Segment Start: DATASET EXTRACT

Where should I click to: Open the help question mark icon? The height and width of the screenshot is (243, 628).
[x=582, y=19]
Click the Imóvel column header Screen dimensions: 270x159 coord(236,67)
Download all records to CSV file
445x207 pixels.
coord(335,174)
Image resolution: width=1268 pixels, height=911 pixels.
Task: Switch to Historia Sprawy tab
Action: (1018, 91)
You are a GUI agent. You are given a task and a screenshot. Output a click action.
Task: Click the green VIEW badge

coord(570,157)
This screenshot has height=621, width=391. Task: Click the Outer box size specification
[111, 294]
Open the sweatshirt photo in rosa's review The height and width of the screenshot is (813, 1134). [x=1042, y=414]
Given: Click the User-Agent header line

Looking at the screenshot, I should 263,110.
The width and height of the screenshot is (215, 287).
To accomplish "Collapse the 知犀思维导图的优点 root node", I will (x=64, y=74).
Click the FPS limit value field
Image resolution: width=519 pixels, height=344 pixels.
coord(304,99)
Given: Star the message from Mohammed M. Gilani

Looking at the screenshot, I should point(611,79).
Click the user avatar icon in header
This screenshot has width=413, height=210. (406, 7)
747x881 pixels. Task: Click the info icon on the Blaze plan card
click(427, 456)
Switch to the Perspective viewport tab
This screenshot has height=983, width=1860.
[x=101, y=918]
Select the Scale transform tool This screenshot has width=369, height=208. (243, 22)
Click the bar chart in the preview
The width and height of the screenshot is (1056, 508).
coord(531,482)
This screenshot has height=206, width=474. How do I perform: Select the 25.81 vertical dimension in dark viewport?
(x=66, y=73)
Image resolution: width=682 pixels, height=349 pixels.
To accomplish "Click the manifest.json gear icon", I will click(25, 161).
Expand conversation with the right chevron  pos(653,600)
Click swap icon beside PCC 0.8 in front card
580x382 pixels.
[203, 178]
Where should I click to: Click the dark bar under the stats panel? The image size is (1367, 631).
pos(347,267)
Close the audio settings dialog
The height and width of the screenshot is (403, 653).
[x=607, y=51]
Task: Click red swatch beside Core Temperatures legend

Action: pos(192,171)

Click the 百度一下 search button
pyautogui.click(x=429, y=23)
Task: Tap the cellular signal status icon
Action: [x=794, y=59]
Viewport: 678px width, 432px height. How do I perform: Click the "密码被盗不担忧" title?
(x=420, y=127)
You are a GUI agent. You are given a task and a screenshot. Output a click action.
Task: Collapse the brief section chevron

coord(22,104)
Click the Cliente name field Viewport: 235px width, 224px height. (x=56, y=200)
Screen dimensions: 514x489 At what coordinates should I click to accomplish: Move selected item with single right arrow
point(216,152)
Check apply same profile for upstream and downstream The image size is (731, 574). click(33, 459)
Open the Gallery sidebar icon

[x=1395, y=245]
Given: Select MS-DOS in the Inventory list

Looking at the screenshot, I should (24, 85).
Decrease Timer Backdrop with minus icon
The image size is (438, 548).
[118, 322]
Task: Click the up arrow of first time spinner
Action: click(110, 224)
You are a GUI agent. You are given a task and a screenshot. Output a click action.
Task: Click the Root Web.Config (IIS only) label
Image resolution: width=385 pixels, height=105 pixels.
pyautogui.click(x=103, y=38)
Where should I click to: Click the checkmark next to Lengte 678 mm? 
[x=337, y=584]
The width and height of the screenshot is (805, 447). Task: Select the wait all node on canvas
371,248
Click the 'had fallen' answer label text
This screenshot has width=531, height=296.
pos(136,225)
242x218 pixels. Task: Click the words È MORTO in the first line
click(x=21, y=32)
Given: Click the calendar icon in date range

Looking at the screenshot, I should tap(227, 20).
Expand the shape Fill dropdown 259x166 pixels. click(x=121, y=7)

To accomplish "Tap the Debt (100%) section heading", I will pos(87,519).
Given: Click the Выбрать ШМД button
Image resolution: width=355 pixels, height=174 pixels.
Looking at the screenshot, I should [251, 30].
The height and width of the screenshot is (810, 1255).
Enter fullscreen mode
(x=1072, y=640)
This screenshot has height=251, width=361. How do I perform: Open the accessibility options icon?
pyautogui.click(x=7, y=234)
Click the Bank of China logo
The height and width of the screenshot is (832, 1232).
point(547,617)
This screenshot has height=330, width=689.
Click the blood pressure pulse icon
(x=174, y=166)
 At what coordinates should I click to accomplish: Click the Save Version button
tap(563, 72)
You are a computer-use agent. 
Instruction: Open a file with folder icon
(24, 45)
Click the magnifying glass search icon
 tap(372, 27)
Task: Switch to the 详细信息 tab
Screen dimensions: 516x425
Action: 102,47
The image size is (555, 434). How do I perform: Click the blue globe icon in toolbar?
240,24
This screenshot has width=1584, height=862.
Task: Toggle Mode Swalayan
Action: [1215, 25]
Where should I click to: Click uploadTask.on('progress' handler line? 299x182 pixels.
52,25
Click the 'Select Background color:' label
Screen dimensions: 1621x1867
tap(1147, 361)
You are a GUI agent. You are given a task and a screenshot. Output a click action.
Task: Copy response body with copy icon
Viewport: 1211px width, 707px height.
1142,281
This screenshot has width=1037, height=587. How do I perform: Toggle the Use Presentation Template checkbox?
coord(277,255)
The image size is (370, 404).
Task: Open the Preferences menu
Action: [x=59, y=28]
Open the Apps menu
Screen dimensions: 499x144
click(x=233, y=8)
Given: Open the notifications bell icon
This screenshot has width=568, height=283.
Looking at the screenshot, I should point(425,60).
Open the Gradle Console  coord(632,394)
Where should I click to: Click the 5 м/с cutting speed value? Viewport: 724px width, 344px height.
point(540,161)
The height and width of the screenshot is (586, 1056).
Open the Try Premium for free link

Segment End: DATASET EXTRACT

= REQUIRED WORK =
Repeat the data in full. Alter nothing.

= ANSWER SECTION =
Where should I click to: Open the help question mark icon? The height and width of the screenshot is (243, 628).
[x=582, y=19]
Click the Imóvel column header Screen dimensions: 270x159 coord(236,67)
Download all records to CSV file
445x207 pixels.
coord(335,174)
Image resolution: width=1268 pixels, height=911 pixels.
Task: Switch to Historia Sprawy tab
Action: (1018, 91)
You are a GUI agent. You are given a task and a screenshot. Output a click action.
Task: Click the green VIEW badge

coord(570,157)
This screenshot has height=621, width=391. Task: Click the Outer box size specification
[111, 294]
Open the sweatshirt photo in rosa's review The height and width of the screenshot is (813, 1134). [x=1042, y=414]
Given: Click the User-Agent header line

Looking at the screenshot, I should 263,110.
The width and height of the screenshot is (215, 287).
To accomplish "Collapse the 知犀思维导图的优点 root node", I will (x=64, y=74).
Click the FPS limit value field
Image resolution: width=519 pixels, height=344 pixels.
coord(304,99)
Given: Star the message from Mohammed M. Gilani

Looking at the screenshot, I should point(611,79).
Click the user avatar icon in header
This screenshot has width=413, height=210. (406, 7)
747x881 pixels. Task: Click the info icon on the Blaze plan card
click(427, 456)
Switch to the Perspective viewport tab
This screenshot has height=983, width=1860.
[x=101, y=918]
Select the Scale transform tool This screenshot has width=369, height=208. (243, 22)
Click the bar chart in the preview
The width and height of the screenshot is (1056, 508).
coord(531,482)
This screenshot has height=206, width=474. How do I perform: Select the 25.81 vertical dimension in dark viewport?
(x=66, y=73)
Image resolution: width=682 pixels, height=349 pixels.
To accomplish "Click the manifest.json gear icon", I will click(25, 161).
Expand conversation with the right chevron  pos(653,600)
Click swap icon beside PCC 0.8 in front card
580x382 pixels.
[203, 178]
Where should I click to: Click the dark bar under the stats panel? The image size is (1367, 631).
pos(347,267)
Close the audio settings dialog
The height and width of the screenshot is (403, 653).
[x=607, y=51]
Task: Click red swatch beside Core Temperatures legend

Action: pos(192,171)

Click the 百度一下 search button
pyautogui.click(x=429, y=23)
Task: Tap the cellular signal status icon
Action: [x=794, y=59]
Viewport: 678px width, 432px height. How do I perform: Click the "密码被盗不担忧" title?
(x=420, y=127)
You are a GUI agent. You are given a task and a screenshot. Output a click action.
Task: Collapse the brief section chevron

coord(22,104)
Click the Cliente name field Viewport: 235px width, 224px height. (x=56, y=200)
Screen dimensions: 514x489 At what coordinates should I click to accomplish: Move selected item with single right arrow
point(216,152)
Check apply same profile for upstream and downstream The image size is (731, 574). click(33, 459)
Open the Gallery sidebar icon

[x=1395, y=245]
Given: Select MS-DOS in the Inventory list

Looking at the screenshot, I should (24, 85).
Decrease Timer Backdrop with minus icon
The image size is (438, 548).
[118, 322]
Task: Click the up arrow of first time spinner
Action: click(110, 224)
You are a GUI agent. You are given a task and a screenshot. Output a click action.
Task: Click the Root Web.Config (IIS only) label
Image resolution: width=385 pixels, height=105 pixels.
pyautogui.click(x=103, y=38)
Where should I click to: Click the checkmark next to Lengte 678 mm? 
[x=337, y=584]
The width and height of the screenshot is (805, 447). Task: Select the wait all node on canvas
371,248
Click the 'had fallen' answer label text
This screenshot has width=531, height=296.
pos(136,225)
242x218 pixels. Task: Click the words È MORTO in the first line
click(x=21, y=32)
Given: Click the calendar icon in date range

Looking at the screenshot, I should tap(227, 20).
Expand the shape Fill dropdown 259x166 pixels. click(x=121, y=7)

To accomplish "Tap the Debt (100%) section heading", I will pos(87,519).
Given: Click the Выбрать ШМД button
Image resolution: width=355 pixels, height=174 pixels.
Looking at the screenshot, I should [251, 30].
The height and width of the screenshot is (810, 1255).
Enter fullscreen mode
(x=1072, y=640)
This screenshot has height=251, width=361. How do I perform: Open the accessibility options icon?
pyautogui.click(x=7, y=234)
Click the Bank of China logo
The height and width of the screenshot is (832, 1232).
point(547,617)
This screenshot has height=330, width=689.
Click the blood pressure pulse icon
(x=174, y=166)
 At what coordinates should I click to accomplish: Click the Save Version button
tap(563, 72)
You are a computer-use agent. 
Instruction: Open a file with folder icon
(24, 45)
Click the magnifying glass search icon
 tap(372, 27)
Task: Switch to the 详细信息 tab
Screen dimensions: 516x425
Action: 102,47
The image size is (555, 434). How do I perform: Click the blue globe icon in toolbar?
240,24
This screenshot has width=1584, height=862.
Task: Toggle Mode Swalayan
Action: [1215, 25]
Where should I click to: Click uploadTask.on('progress' handler line? 299x182 pixels.
52,25
Click the 'Select Background color:' label
Screen dimensions: 1621x1867
tap(1147, 361)
You are a GUI agent. You are given a task and a screenshot. Output a click action.
Task: Copy response body with copy icon
Viewport: 1211px width, 707px height.
1142,281
This screenshot has width=1037, height=587. How do I perform: Toggle the Use Presentation Template checkbox?
coord(277,255)
The image size is (370, 404).
Task: Open the Preferences menu
Action: [x=59, y=28]
Open the Apps menu
Screen dimensions: 499x144
click(x=233, y=8)
Given: Open the notifications bell icon
This screenshot has width=568, height=283.
Looking at the screenshot, I should point(425,60).
Open the Gradle Console  coord(632,394)
Where should I click to: Click the 5 м/с cutting speed value? Viewport: 724px width, 344px height.
point(540,161)
The height and width of the screenshot is (586, 1056).
Open the Try Premium for free link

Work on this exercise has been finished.